10. Foi a recente divulgação deste resultado que inspirou este meu texto, pelo enorme significado que ele possui, sobretudo se visto à luz da nossa própria realidade. Por vezes, nós esquecemo-nos que temos também uma história recente com marcas indeléveis.

11. No dia 15 de Junho, o actual Primeiro-Ministro, David Cameron, apresentou no Parlamento britânico o resultado desse inquérito que durou 12 anos a produzir resultados definitivos. De seguida, David Cameron pediu desculpas públicas pelo acto praticado pelos militares, um pedido de desculpas públicas que o enobrece e, de certo modo, suaviza a ira dos católicos irlandeses, que registam o “Domingo Sangrento de 1972” como um momento negro na sua história. As desculpas pedidas por David Cameron de modo algum restituirão as vidas perdidas, mas elas têm o condão de repor a verdade histórica, abrindo o caminho para a concessão de eventuais indemnizações pecuniárias, ou outras.

12. O dia 22 de Janeiro de 1993 não coincidiu com um Domingo. O dia 22 de Janeiro de 1993 foi uma Sexta-Feira. Nesse dia, Luanda viveu uma acção repressiva sem precedentes, saldando-se por muitas vítimas entre homens, mulheres e crianças originários das províncias angolanas do Uíge e Zaire. A repressão prosseguiu nos dias 23 e 24. Fala-se mesmo em centenas de mortos, mas, é muito difícil confirmar a veracidade dessa estimativa. O estopim da acção foi a informação posta a circular, no dia 21, por um órgão oficial de comunicação social, segundo o qual estava em preparação uma tentativa de assassinato do Presidente Eduardo dos Santos. A comunidade bakongo de Angola lembra o dia 22 de Janeiro de 1993 como “A Sexta-Feira Sangrenta”.

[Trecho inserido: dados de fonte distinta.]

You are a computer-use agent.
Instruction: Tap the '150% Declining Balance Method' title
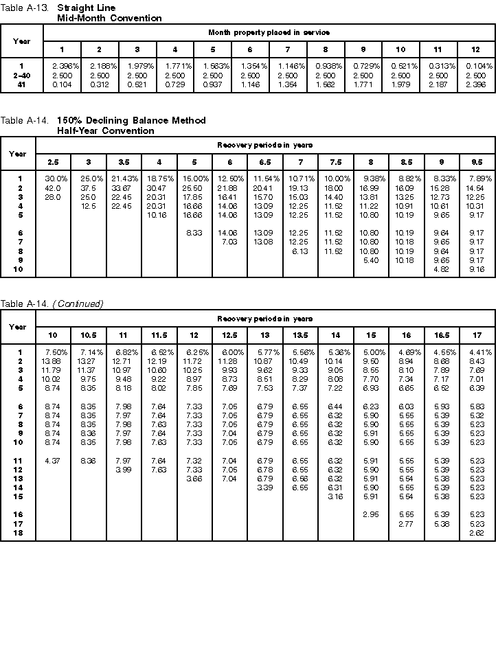131,120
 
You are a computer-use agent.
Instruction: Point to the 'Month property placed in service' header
269,32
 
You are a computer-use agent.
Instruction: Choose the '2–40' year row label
21,74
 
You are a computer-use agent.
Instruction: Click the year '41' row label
21,83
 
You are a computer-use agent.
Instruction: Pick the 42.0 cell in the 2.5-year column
53,187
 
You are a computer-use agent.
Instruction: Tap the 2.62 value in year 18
477,532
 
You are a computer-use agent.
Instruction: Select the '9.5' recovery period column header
477,162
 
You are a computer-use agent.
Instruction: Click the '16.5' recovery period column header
440,334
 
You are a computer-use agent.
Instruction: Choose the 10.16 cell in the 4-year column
157,215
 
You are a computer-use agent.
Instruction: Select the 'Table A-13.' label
22,8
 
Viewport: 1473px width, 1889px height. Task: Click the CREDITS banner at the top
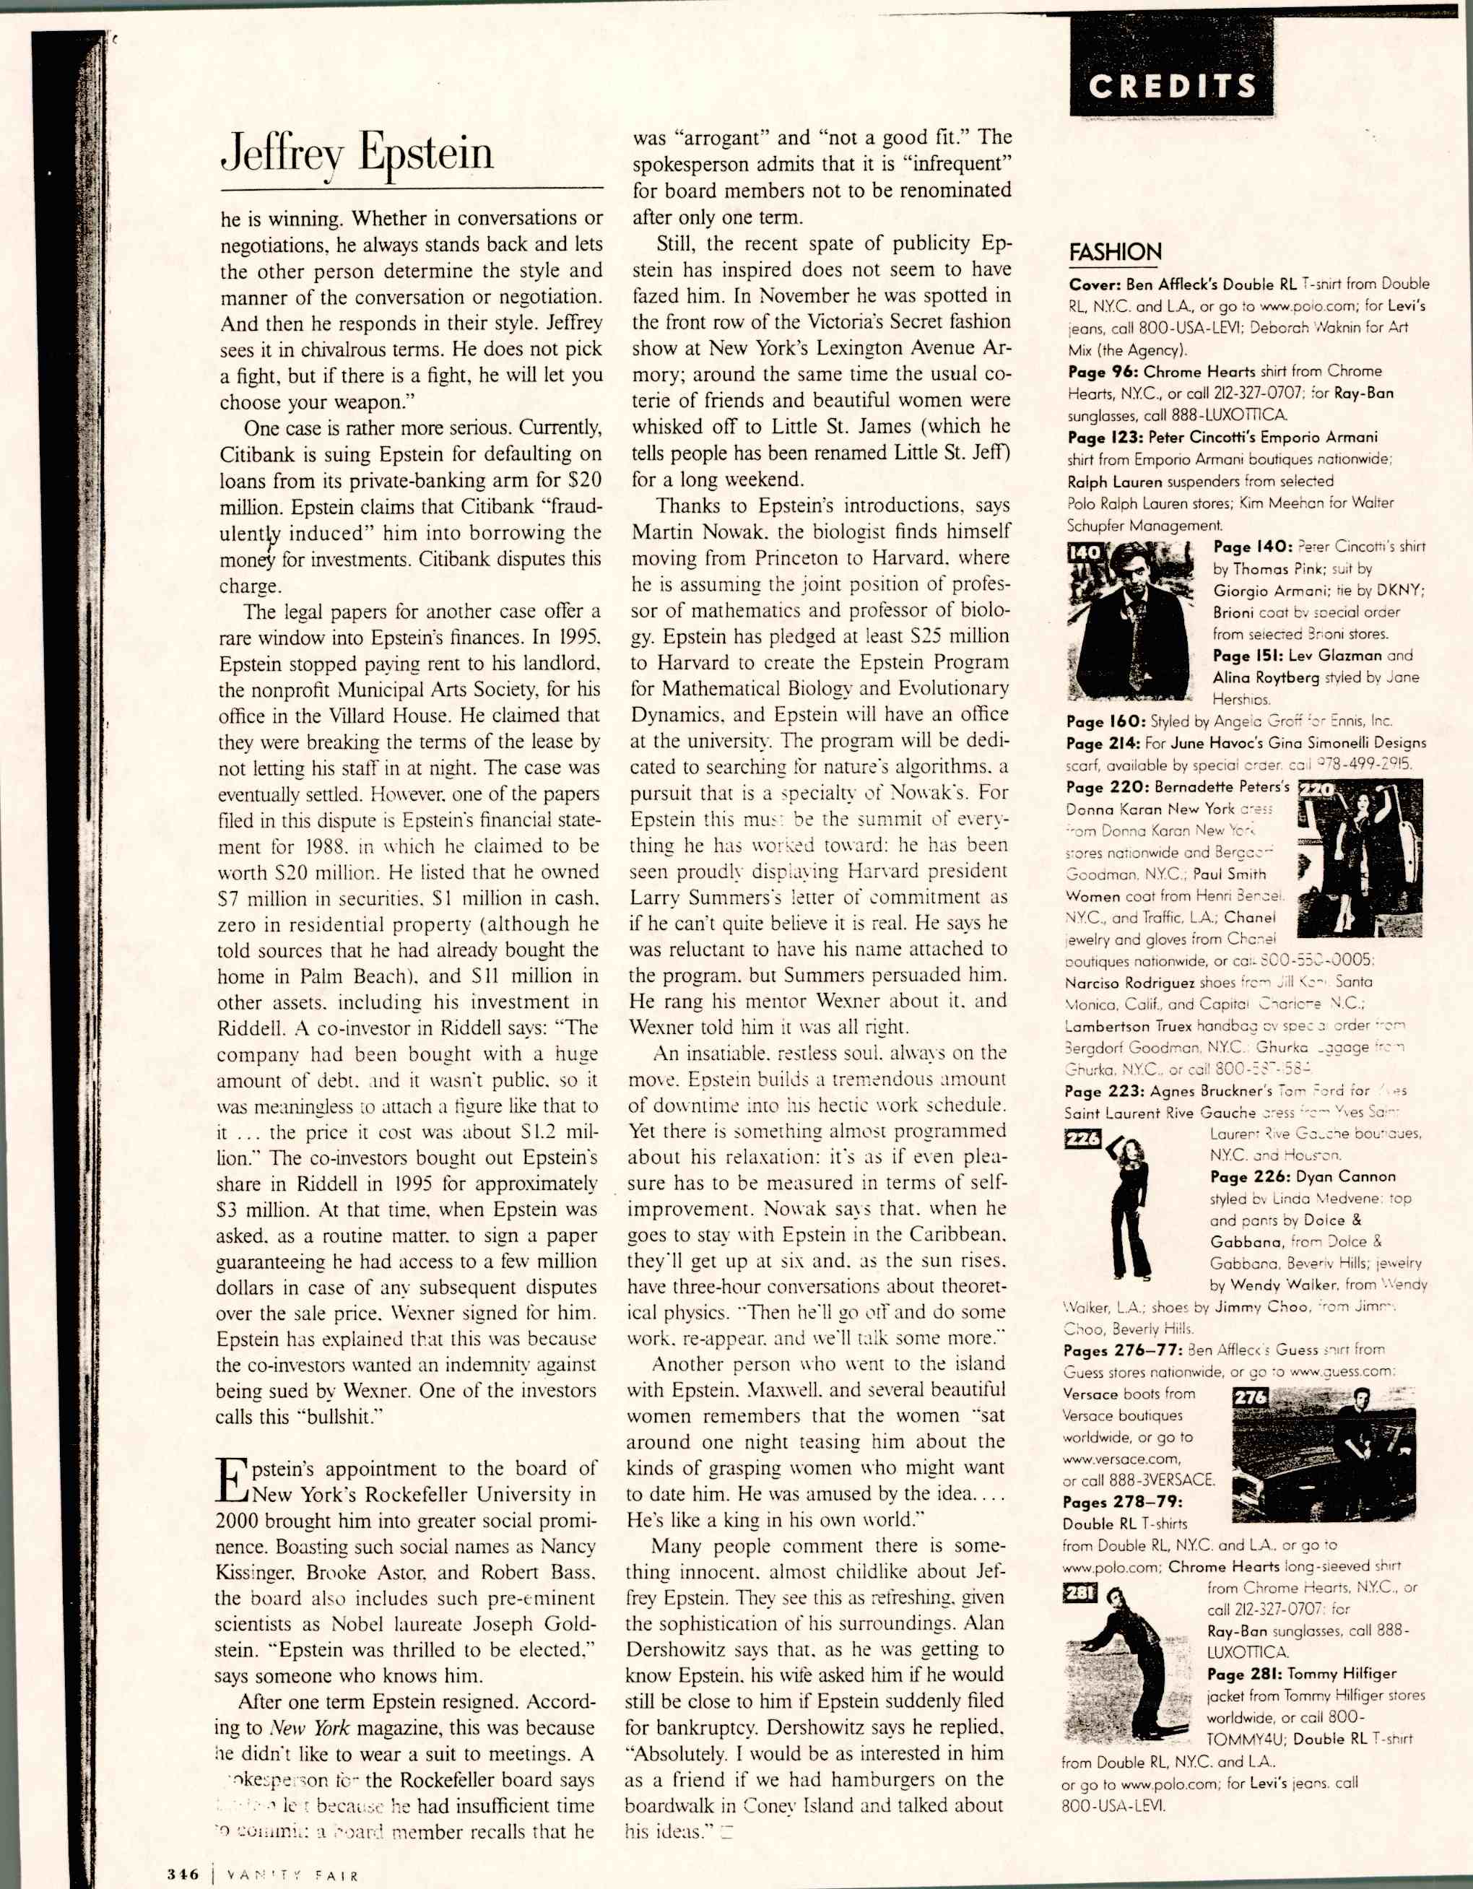click(x=1171, y=86)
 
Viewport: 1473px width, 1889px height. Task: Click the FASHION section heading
click(x=1115, y=252)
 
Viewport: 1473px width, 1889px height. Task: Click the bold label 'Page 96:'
click(x=1102, y=372)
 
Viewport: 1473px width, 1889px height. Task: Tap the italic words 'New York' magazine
click(x=310, y=1729)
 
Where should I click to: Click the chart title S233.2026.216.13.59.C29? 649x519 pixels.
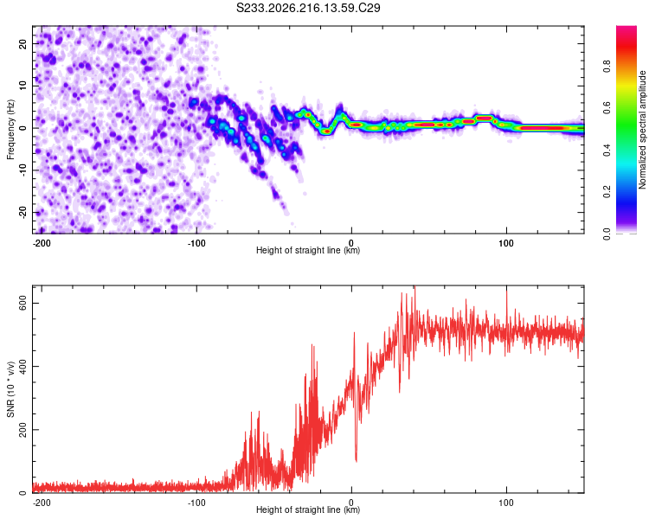308,8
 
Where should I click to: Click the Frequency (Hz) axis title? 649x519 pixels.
10,130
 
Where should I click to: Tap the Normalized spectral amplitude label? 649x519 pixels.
642,130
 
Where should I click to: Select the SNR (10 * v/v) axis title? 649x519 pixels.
10,389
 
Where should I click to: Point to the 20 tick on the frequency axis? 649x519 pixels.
22,43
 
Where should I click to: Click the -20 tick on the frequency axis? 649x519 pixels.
22,212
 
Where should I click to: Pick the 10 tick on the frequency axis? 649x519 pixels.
22,86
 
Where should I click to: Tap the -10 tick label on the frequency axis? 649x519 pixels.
22,170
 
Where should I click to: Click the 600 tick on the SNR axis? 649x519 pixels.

13. O massacre da “Sexta-Feira Sangrenta” não foi objecto de um rigoroso inquérito, creio até que ele caiu no esquecimento. Assim, não há, pois, como imputar culpas directas, muito menos a quem atribuir a responsabilidade política do acto. É por isso que os autores materiais e morais da “Sexta-Feira Sangrenta” se passeiam livremente pelas nossas ruas, como se nada de mal tivessem feito… Eles dormem, descansados, o sono que é devido apenas aos justos…

14. Felizmente que “A Sexta-Feira Sangrenta” de Luanda não desencadeou revoluções nem estimulou separatismos – apenas lançou sinais de intolerância e de desconfiança étnica. Mas, a sua impunidade inquieta… Até que um dia surja, entre nós, um Tony Blair que ordene um rigoroso inquérito. Ou, então, que sobreviva um David Cameron, com coragem de assumir publicamente que houve, realmente, quem tenha violado os direitos mais elementares da pessoa humana – e por motivações meramente étnicas. Isso torna mais grave esse crime – ele já por si hediondo.